I took you to be saying
math is a general domain
IMO is fairly hard math
LLMs did the IMO
therefore LLMs can do well in a general domain
therefore probably maybe LLMs are generally intelligent.
But maybe you instead meant
working out math problems applying known methods is a general domain
?
Anyway, “general domain” still does not make sense here. The step from 4 to 5 is not supported by this concept of “general domain” as you’re applying it here.
It’s certainly possible—but “efficient continual learning” sounds a lot like AGI! So, to say that is the thing missing for AGI is not such a strong statement about the distance left, is it?
I don’t think this is moving goalposts on the current paradigm. The word “continual” seems to have basically replaced “online” since the rise of LLMs—perhaps because they manage a bit of in-context learning which is sort-of-online but not-quite-continual and makes a distinction necessary.

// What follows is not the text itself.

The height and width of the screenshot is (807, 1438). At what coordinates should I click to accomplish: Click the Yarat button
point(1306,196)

However, “a system that learns efficiently over the course of its lifetime” is basically what we always expected from AGI, e.g. this is roughly what Hofstadter claimed was missing in “Fluid Concepts and Creative Analogies” as far back as 1995.

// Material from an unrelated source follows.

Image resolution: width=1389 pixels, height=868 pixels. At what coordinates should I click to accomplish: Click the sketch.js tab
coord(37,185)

I agree that we can’t rule out roughly current scale LLMs reaching AGI. I just want to guard against the implication (which others may read into your words) that this is some kind of default expectation.
The question for this subthread is the scale of LLMs necessary for first AGIs, what the IMO results say about that. Continual learning through post-training doesn’t obviously require more scale, and IMO is an argument about the current scale being almost sufficient. It could be very difficult conceptually/algorithmically to figure out how to actually do continual learning with automated post-training, but that still doesn’t need to depend on more scale for the underlying LLM, that’s my point about the implications of the IMO results. Before those results, it was far less clear if the current (or near term feasible) scale would be sufficient for the neural net cognitive engine part of the AGI puzzle.
It could be that LLMs can’t get there at the current scale because LLMs can’t get there at any (potentially physical) scale with the current architecture.
So in some sense yes that wouldn’t be a prototypical example of a scale bottleneck.